## Problem statement:
Can you reproduce all of the data below line for line, without changing a single character?

[Collected data]
---+---
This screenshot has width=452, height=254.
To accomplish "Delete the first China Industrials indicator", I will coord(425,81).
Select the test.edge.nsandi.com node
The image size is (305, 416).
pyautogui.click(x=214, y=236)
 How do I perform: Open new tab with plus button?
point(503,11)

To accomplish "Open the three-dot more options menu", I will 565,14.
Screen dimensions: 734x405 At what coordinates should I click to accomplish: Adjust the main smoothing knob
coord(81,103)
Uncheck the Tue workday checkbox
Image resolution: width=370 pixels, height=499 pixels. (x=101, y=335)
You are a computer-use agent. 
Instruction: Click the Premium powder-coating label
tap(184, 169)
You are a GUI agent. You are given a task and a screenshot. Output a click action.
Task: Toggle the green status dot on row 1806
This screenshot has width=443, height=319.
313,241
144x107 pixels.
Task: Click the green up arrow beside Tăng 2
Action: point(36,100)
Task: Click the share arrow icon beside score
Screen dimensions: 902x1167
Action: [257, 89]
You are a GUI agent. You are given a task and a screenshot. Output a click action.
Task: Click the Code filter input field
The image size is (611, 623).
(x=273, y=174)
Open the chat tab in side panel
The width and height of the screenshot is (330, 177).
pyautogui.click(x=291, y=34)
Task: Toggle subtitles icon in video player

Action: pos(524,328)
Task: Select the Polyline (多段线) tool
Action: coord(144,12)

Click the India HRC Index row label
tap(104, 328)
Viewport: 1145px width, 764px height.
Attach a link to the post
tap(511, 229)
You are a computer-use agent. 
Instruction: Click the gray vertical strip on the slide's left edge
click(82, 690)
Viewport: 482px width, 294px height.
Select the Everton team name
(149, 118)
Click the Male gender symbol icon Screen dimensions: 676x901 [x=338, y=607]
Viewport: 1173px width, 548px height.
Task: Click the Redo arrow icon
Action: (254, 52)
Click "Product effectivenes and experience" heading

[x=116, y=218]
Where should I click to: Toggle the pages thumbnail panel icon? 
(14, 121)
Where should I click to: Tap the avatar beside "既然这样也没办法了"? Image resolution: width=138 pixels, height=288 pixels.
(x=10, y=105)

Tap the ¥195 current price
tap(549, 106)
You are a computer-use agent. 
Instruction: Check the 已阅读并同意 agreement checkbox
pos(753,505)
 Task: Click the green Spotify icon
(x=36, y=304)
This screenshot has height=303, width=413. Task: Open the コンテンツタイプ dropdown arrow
---+---
## Complete response:
This screenshot has width=452, height=254.
To accomplish "Delete the first China Industrials indicator", I will coord(425,81).
Select the test.edge.nsandi.com node
The image size is (305, 416).
pyautogui.click(x=214, y=236)
 How do I perform: Open new tab with plus button?
point(503,11)

To accomplish "Open the three-dot more options menu", I will 565,14.
Screen dimensions: 734x405 At what coordinates should I click to accomplish: Adjust the main smoothing knob
coord(81,103)
Uncheck the Tue workday checkbox
Image resolution: width=370 pixels, height=499 pixels. (x=101, y=335)
You are a computer-use agent. 
Instruction: Click the Premium powder-coating label
tap(184, 169)
You are a GUI agent. You are given a task and a screenshot. Output a click action.
Task: Toggle the green status dot on row 1806
This screenshot has width=443, height=319.
313,241
144x107 pixels.
Task: Click the green up arrow beside Tăng 2
Action: point(36,100)
Task: Click the share arrow icon beside score
Screen dimensions: 902x1167
Action: [257, 89]
You are a GUI agent. You are given a task and a screenshot. Output a click action.
Task: Click the Code filter input field
The image size is (611, 623).
(x=273, y=174)
Open the chat tab in side panel
The width and height of the screenshot is (330, 177).
pyautogui.click(x=291, y=34)
Task: Toggle subtitles icon in video player

Action: pos(524,328)
Task: Select the Polyline (多段线) tool
Action: coord(144,12)

Click the India HRC Index row label
tap(104, 328)
Viewport: 1145px width, 764px height.
Attach a link to the post
tap(511, 229)
You are a computer-use agent. 
Instruction: Click the gray vertical strip on the slide's left edge
click(82, 690)
Viewport: 482px width, 294px height.
Select the Everton team name
(149, 118)
Click the Male gender symbol icon Screen dimensions: 676x901 [x=338, y=607]
Viewport: 1173px width, 548px height.
Task: Click the Redo arrow icon
Action: (254, 52)
Click "Product effectivenes and experience" heading

[x=116, y=218]
Where should I click to: Toggle the pages thumbnail panel icon? 
(14, 121)
Where should I click to: Tap the avatar beside "既然这样也没办法了"? Image resolution: width=138 pixels, height=288 pixels.
(x=10, y=105)

Tap the ¥195 current price
tap(549, 106)
You are a computer-use agent. 
Instruction: Check the 已阅读并同意 agreement checkbox
pos(753,505)
 Task: Click the green Spotify icon
(x=36, y=304)
This screenshot has height=303, width=413. Task: Open the コンテンツタイプ dropdown arrow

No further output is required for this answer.